Records excerpted from a collection:
--- START ---

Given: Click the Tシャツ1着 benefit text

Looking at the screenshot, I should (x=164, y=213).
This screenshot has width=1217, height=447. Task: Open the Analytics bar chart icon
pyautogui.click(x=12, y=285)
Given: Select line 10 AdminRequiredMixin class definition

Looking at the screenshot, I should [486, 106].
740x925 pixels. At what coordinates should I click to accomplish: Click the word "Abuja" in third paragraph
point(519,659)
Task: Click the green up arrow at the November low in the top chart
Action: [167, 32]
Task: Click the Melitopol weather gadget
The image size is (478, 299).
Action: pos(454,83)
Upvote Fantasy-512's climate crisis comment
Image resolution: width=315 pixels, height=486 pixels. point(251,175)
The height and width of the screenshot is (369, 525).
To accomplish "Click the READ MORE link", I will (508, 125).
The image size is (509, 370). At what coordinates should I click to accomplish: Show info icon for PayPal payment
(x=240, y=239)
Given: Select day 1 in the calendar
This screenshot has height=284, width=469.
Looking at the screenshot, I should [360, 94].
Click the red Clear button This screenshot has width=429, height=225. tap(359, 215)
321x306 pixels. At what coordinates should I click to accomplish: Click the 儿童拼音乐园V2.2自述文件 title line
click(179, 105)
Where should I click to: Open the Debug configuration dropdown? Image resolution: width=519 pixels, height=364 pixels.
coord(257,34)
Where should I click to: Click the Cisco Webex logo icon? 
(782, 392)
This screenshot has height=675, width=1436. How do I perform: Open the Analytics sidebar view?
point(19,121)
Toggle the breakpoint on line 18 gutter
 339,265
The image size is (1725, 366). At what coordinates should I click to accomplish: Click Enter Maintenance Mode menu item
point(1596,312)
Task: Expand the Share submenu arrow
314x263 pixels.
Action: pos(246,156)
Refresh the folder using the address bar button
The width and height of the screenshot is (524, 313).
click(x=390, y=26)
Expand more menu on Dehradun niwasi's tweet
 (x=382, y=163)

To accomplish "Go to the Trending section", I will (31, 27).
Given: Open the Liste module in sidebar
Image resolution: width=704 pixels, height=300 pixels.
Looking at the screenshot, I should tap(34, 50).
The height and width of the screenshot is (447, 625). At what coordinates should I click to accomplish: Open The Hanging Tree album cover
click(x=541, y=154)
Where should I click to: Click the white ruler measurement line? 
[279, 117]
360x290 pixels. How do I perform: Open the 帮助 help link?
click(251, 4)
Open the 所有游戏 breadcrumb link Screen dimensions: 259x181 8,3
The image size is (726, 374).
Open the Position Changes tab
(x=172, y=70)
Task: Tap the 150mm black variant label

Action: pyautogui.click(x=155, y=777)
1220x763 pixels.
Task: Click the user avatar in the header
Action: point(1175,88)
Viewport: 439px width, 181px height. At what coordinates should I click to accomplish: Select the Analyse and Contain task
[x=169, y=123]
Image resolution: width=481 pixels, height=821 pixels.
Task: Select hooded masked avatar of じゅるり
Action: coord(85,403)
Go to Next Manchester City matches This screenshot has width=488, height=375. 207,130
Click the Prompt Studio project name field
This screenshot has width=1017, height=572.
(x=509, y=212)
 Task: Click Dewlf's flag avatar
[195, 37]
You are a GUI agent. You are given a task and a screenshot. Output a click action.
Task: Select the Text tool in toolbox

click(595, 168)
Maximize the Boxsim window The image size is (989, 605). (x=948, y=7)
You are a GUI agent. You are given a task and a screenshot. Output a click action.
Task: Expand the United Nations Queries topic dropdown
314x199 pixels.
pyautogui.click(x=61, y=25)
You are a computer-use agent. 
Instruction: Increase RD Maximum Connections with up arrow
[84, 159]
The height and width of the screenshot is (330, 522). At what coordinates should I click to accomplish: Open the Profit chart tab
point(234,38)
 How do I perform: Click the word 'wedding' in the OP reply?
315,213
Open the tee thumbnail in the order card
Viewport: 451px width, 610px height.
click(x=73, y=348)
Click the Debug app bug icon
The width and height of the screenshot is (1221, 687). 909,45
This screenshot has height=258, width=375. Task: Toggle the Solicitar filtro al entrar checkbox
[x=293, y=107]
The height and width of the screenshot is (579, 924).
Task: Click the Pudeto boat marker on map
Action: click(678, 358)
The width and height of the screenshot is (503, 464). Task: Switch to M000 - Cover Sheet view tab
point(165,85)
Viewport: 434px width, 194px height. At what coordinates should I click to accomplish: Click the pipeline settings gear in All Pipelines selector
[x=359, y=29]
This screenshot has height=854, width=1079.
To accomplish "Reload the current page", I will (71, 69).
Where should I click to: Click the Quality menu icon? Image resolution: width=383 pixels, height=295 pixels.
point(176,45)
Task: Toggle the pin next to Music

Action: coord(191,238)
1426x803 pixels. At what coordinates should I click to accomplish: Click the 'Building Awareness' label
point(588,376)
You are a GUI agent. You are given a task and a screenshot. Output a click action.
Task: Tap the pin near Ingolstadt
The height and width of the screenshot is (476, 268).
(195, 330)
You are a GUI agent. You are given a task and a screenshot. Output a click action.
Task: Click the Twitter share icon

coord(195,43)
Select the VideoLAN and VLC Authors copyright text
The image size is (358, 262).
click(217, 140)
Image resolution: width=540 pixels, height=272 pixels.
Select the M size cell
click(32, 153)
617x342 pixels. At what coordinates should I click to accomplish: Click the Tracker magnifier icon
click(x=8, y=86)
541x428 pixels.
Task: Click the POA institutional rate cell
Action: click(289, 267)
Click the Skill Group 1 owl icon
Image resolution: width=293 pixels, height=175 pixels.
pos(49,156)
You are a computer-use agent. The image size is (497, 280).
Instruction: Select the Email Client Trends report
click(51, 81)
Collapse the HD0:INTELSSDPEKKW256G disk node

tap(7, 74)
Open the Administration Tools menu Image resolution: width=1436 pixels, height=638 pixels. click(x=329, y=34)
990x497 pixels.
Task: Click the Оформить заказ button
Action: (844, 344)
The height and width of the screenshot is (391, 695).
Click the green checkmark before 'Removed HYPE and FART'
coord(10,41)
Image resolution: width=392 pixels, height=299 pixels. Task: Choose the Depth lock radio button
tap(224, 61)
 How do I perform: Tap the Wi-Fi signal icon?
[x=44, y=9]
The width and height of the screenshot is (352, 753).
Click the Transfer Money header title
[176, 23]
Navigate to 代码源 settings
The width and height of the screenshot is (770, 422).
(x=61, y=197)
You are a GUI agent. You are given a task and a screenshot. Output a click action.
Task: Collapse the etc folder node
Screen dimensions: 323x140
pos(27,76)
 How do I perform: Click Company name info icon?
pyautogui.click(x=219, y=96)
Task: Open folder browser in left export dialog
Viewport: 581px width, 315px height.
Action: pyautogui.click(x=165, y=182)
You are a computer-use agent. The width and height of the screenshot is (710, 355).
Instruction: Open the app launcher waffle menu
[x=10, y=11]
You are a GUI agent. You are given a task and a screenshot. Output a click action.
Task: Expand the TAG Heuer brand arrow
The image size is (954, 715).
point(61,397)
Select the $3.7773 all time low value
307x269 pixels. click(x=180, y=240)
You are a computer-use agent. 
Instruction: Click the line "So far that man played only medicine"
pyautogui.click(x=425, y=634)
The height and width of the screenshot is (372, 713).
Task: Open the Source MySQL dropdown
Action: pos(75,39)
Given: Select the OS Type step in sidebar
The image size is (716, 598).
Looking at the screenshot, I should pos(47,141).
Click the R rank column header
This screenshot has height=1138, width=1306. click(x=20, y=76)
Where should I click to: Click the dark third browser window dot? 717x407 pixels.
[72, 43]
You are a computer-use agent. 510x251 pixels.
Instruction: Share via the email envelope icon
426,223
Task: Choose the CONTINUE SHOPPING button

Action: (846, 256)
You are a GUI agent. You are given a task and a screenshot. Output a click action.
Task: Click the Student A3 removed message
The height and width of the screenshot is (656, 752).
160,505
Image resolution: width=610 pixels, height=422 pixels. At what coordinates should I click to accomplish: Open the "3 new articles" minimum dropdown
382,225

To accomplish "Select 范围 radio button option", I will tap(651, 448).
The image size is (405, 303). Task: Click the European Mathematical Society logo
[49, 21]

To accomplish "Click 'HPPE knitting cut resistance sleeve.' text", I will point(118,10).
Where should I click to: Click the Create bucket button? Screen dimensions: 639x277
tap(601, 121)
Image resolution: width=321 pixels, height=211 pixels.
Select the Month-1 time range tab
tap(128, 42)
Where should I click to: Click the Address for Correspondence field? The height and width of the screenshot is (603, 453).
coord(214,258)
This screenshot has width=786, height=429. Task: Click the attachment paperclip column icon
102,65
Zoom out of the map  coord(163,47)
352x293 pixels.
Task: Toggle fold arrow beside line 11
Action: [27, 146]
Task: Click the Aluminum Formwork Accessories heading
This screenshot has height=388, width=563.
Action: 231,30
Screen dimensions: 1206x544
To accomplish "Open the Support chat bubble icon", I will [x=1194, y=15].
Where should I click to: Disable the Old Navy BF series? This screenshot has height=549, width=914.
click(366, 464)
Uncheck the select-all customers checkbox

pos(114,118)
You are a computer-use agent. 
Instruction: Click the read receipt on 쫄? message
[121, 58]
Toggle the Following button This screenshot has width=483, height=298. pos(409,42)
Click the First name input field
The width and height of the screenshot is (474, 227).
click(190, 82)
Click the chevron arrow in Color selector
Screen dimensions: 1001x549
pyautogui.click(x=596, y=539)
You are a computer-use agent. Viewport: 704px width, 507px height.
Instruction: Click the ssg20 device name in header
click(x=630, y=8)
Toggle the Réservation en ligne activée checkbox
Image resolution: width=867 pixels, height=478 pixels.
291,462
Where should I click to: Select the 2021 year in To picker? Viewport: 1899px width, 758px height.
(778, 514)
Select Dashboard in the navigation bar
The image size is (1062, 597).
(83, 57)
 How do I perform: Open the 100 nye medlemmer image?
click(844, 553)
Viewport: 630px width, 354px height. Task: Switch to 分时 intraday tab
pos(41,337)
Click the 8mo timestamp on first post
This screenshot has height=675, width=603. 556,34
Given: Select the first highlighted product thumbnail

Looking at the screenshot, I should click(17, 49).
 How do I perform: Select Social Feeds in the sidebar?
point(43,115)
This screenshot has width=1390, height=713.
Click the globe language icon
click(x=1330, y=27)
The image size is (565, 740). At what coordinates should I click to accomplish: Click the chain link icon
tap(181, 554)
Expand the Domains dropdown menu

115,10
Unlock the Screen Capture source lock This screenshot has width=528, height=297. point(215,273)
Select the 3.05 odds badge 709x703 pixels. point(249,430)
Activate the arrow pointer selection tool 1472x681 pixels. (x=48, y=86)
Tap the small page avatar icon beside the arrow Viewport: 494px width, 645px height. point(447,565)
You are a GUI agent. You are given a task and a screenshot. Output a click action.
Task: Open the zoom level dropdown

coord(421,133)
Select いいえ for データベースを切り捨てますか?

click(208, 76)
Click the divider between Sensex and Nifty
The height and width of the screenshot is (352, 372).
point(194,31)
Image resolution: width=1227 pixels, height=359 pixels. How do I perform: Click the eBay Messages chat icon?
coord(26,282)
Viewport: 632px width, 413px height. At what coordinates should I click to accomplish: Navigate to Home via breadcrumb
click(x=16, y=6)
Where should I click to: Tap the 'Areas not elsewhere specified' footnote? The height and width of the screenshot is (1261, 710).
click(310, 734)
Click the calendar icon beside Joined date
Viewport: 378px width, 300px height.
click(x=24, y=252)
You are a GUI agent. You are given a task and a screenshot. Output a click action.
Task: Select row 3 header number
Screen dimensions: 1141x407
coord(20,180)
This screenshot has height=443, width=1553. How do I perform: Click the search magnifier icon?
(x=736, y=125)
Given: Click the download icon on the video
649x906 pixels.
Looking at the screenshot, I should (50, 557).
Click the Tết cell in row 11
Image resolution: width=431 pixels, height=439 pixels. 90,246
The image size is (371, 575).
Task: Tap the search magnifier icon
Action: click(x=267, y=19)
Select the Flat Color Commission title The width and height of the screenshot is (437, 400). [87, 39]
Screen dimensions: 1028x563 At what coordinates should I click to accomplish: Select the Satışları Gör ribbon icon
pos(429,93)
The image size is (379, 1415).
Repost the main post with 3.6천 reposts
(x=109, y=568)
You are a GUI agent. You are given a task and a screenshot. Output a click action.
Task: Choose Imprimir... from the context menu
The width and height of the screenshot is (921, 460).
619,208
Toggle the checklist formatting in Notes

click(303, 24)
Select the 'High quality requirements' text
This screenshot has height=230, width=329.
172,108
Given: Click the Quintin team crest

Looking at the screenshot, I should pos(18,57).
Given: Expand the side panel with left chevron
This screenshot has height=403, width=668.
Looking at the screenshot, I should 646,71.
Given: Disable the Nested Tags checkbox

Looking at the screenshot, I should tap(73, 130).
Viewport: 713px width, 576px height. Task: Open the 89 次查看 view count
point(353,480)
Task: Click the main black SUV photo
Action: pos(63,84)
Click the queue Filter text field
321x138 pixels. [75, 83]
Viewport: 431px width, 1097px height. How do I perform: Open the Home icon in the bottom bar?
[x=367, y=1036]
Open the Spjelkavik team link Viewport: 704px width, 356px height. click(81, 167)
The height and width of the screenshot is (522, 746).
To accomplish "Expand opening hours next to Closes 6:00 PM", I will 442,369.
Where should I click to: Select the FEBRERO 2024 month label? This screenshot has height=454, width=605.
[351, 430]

--- END ---

_WHAT IS NEEDED_
Your reply must consist solely of the number of lines in the data that contain the word "folder".

_SOLUTION BELOW_
3